**EXERCISE AIM**
Nothing should be left out: output all of the entries exactly.

---*---

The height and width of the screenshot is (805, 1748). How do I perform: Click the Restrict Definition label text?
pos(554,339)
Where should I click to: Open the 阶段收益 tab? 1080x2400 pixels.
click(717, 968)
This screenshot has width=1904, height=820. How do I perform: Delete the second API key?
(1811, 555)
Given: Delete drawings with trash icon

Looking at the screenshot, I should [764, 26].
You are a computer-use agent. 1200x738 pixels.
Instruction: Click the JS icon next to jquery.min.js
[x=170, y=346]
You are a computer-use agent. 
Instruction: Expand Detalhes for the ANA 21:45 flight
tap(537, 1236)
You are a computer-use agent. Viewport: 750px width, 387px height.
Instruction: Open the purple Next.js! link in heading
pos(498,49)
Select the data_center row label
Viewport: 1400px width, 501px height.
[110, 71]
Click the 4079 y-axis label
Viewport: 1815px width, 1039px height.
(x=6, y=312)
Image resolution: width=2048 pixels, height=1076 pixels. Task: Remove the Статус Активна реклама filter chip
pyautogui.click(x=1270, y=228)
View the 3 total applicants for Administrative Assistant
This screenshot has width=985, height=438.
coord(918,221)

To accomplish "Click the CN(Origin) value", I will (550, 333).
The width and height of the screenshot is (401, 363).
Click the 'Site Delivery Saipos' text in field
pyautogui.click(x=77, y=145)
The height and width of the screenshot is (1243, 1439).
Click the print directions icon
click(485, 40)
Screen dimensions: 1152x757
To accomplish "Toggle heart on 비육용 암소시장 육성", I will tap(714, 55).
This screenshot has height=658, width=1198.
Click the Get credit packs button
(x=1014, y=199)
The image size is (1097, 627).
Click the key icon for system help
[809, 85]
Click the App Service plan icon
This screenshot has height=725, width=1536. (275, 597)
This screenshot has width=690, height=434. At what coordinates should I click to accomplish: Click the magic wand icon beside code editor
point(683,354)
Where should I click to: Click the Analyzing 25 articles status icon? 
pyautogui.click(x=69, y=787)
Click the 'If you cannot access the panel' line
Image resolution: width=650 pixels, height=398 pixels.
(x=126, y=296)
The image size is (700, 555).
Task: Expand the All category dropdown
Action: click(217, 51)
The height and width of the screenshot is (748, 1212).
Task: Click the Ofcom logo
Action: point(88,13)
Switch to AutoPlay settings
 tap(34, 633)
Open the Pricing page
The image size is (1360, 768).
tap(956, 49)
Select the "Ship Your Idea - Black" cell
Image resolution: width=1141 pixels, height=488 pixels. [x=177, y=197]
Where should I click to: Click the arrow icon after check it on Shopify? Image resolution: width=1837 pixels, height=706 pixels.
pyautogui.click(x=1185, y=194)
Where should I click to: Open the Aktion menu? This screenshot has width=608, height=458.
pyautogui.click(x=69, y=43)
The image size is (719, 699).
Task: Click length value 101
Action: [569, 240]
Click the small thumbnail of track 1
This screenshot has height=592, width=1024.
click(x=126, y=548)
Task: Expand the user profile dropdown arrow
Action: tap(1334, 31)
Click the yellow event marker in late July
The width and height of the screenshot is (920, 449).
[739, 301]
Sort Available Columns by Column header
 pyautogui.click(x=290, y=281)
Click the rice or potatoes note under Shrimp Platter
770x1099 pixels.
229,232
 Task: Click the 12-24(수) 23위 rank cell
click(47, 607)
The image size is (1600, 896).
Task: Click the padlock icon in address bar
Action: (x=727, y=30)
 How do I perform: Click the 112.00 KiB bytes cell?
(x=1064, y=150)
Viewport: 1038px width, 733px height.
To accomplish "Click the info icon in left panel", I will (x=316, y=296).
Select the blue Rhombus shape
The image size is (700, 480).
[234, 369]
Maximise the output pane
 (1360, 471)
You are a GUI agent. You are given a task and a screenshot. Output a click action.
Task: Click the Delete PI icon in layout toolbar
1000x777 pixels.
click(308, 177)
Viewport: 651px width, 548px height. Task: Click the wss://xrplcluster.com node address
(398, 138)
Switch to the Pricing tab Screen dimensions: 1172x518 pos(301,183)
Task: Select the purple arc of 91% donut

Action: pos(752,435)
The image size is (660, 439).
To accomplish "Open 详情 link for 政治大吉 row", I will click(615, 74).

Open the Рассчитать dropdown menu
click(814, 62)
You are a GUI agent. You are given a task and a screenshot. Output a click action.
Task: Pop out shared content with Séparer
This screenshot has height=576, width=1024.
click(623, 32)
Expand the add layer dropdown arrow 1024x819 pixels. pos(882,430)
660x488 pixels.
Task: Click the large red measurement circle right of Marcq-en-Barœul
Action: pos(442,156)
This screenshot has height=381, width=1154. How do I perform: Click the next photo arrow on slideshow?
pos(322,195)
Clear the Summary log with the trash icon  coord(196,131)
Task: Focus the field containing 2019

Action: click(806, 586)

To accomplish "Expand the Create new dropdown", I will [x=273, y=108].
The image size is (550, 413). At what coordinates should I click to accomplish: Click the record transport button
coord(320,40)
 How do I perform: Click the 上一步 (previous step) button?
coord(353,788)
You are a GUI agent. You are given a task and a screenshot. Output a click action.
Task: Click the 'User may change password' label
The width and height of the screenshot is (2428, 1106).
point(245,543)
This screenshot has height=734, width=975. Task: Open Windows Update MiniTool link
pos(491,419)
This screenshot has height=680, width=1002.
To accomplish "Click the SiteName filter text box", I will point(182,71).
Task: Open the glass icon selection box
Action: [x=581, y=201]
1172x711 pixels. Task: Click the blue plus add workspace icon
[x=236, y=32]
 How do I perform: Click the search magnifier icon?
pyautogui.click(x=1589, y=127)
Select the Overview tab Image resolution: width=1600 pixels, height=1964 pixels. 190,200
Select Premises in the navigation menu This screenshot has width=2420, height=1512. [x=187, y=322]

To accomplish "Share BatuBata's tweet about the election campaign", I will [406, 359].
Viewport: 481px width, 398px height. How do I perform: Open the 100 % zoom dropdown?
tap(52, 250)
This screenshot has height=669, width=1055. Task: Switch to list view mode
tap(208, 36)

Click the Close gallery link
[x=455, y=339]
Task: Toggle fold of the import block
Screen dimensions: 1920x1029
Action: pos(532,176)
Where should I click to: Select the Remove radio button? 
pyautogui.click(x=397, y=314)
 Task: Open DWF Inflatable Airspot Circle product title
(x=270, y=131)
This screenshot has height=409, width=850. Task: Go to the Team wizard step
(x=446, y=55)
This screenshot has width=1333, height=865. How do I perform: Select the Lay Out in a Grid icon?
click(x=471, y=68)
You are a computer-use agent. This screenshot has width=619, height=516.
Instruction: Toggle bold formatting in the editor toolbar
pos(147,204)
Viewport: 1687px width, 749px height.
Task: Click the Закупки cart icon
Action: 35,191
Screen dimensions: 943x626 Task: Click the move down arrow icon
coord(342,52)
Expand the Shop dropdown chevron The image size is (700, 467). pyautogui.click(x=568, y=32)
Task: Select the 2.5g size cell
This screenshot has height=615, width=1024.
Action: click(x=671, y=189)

---*---

**SOLUTION TO THIS TASK**
The height and width of the screenshot is (805, 1748). How do I perform: Click the Restrict Definition label text?
pos(554,339)
Where should I click to: Open the 阶段收益 tab? 1080x2400 pixels.
click(717, 968)
This screenshot has width=1904, height=820. How do I perform: Delete the second API key?
(1811, 555)
Given: Delete drawings with trash icon

Looking at the screenshot, I should [764, 26].
You are a computer-use agent. 1200x738 pixels.
Instruction: Click the JS icon next to jquery.min.js
[x=170, y=346]
You are a computer-use agent. 
Instruction: Expand Detalhes for the ANA 21:45 flight
tap(537, 1236)
You are a computer-use agent. Viewport: 750px width, 387px height.
Instruction: Open the purple Next.js! link in heading
pos(498,49)
Select the data_center row label
Viewport: 1400px width, 501px height.
[110, 71]
Click the 4079 y-axis label
Viewport: 1815px width, 1039px height.
(x=6, y=312)
Image resolution: width=2048 pixels, height=1076 pixels. Task: Remove the Статус Активна реклама filter chip
pyautogui.click(x=1270, y=228)
View the 3 total applicants for Administrative Assistant
This screenshot has width=985, height=438.
coord(918,221)

To accomplish "Click the CN(Origin) value", I will (550, 333).
The width and height of the screenshot is (401, 363).
Click the 'Site Delivery Saipos' text in field
pyautogui.click(x=77, y=145)
The height and width of the screenshot is (1243, 1439).
Click the print directions icon
click(485, 40)
Screen dimensions: 1152x757
To accomplish "Toggle heart on 비육용 암소시장 육성", I will tap(714, 55).
This screenshot has height=658, width=1198.
Click the Get credit packs button
(x=1014, y=199)
The image size is (1097, 627).
Click the key icon for system help
[809, 85]
Click the App Service plan icon
This screenshot has height=725, width=1536. (275, 597)
This screenshot has width=690, height=434. At what coordinates should I click to accomplish: Click the magic wand icon beside code editor
point(683,354)
Where should I click to: Click the Analyzing 25 articles status icon? 
pyautogui.click(x=69, y=787)
Click the 'If you cannot access the panel' line
Image resolution: width=650 pixels, height=398 pixels.
(x=126, y=296)
The image size is (700, 555).
Task: Expand the All category dropdown
Action: click(217, 51)
The height and width of the screenshot is (748, 1212).
Task: Click the Ofcom logo
Action: point(88,13)
Switch to AutoPlay settings
 tap(34, 633)
Open the Pricing page
The image size is (1360, 768).
tap(956, 49)
Select the "Ship Your Idea - Black" cell
Image resolution: width=1141 pixels, height=488 pixels. [x=177, y=197]
Where should I click to: Click the arrow icon after check it on Shopify? Image resolution: width=1837 pixels, height=706 pixels.
pyautogui.click(x=1185, y=194)
Where should I click to: Open the Aktion menu? This screenshot has width=608, height=458.
pyautogui.click(x=69, y=43)
The image size is (719, 699).
Task: Click length value 101
Action: [569, 240]
Click the small thumbnail of track 1
This screenshot has height=592, width=1024.
click(x=126, y=548)
Task: Expand the user profile dropdown arrow
Action: tap(1334, 31)
Click the yellow event marker in late July
The width and height of the screenshot is (920, 449).
[739, 301]
Sort Available Columns by Column header
 pyautogui.click(x=290, y=281)
Click the rice or potatoes note under Shrimp Platter
770x1099 pixels.
229,232
 Task: Click the 12-24(수) 23위 rank cell
click(47, 607)
The image size is (1600, 896).
Task: Click the padlock icon in address bar
Action: (x=727, y=30)
 How do I perform: Click the 112.00 KiB bytes cell?
(x=1064, y=150)
Viewport: 1038px width, 733px height.
To accomplish "Click the info icon in left panel", I will (x=316, y=296).
Select the blue Rhombus shape
The image size is (700, 480).
[234, 369]
Maximise the output pane
 (1360, 471)
You are a GUI agent. You are given a task and a screenshot. Output a click action.
Task: Click the Delete PI icon in layout toolbar
1000x777 pixels.
click(308, 177)
Viewport: 651px width, 548px height. Task: Click the wss://xrplcluster.com node address
(398, 138)
Switch to the Pricing tab Screen dimensions: 1172x518 pos(301,183)
Task: Select the purple arc of 91% donut

Action: pos(752,435)
The image size is (660, 439).
To accomplish "Open 详情 link for 政治大吉 row", I will click(615, 74).

Open the Рассчитать dropdown menu
click(814, 62)
You are a GUI agent. You are given a task and a screenshot. Output a click action.
Task: Pop out shared content with Séparer
This screenshot has height=576, width=1024.
click(623, 32)
Expand the add layer dropdown arrow 1024x819 pixels. pos(882,430)
660x488 pixels.
Task: Click the large red measurement circle right of Marcq-en-Barœul
Action: pos(442,156)
This screenshot has height=381, width=1154. How do I perform: Click the next photo arrow on slideshow?
pos(322,195)
Clear the Summary log with the trash icon  coord(196,131)
Task: Focus the field containing 2019

Action: click(806, 586)

To accomplish "Expand the Create new dropdown", I will [x=273, y=108].
The image size is (550, 413). At what coordinates should I click to accomplish: Click the record transport button
coord(320,40)
 How do I perform: Click the 上一步 (previous step) button?
coord(353,788)
You are a GUI agent. You are given a task and a screenshot. Output a click action.
Task: Click the 'User may change password' label
The width and height of the screenshot is (2428, 1106).
point(245,543)
This screenshot has height=734, width=975. Task: Open Windows Update MiniTool link
pos(491,419)
This screenshot has height=680, width=1002.
To accomplish "Click the SiteName filter text box", I will point(182,71).
Task: Open the glass icon selection box
Action: [x=581, y=201]
1172x711 pixels. Task: Click the blue plus add workspace icon
[x=236, y=32]
 How do I perform: Click the search magnifier icon?
pyautogui.click(x=1589, y=127)
Select the Overview tab Image resolution: width=1600 pixels, height=1964 pixels. 190,200
Select Premises in the navigation menu This screenshot has width=2420, height=1512. [x=187, y=322]

To accomplish "Share BatuBata's tweet about the election campaign", I will [406, 359].
Viewport: 481px width, 398px height. How do I perform: Open the 100 % zoom dropdown?
tap(52, 250)
This screenshot has height=669, width=1055. Task: Switch to list view mode
tap(208, 36)

Click the Close gallery link
[x=455, y=339]
Task: Toggle fold of the import block
Screen dimensions: 1920x1029
Action: pos(532,176)
Where should I click to: Select the Remove radio button? 
pyautogui.click(x=397, y=314)
 Task: Open DWF Inflatable Airspot Circle product title
(x=270, y=131)
This screenshot has height=409, width=850. Task: Go to the Team wizard step
(x=446, y=55)
This screenshot has width=1333, height=865. How do I perform: Select the Lay Out in a Grid icon?
click(x=471, y=68)
You are a computer-use agent. This screenshot has width=619, height=516.
Instruction: Toggle bold formatting in the editor toolbar
pos(147,204)
Viewport: 1687px width, 749px height.
Task: Click the Закупки cart icon
Action: 35,191
Screen dimensions: 943x626 Task: Click the move down arrow icon
coord(342,52)
Expand the Shop dropdown chevron The image size is (700, 467). pyautogui.click(x=568, y=32)
Task: Select the 2.5g size cell
This screenshot has height=615, width=1024.
Action: click(x=671, y=189)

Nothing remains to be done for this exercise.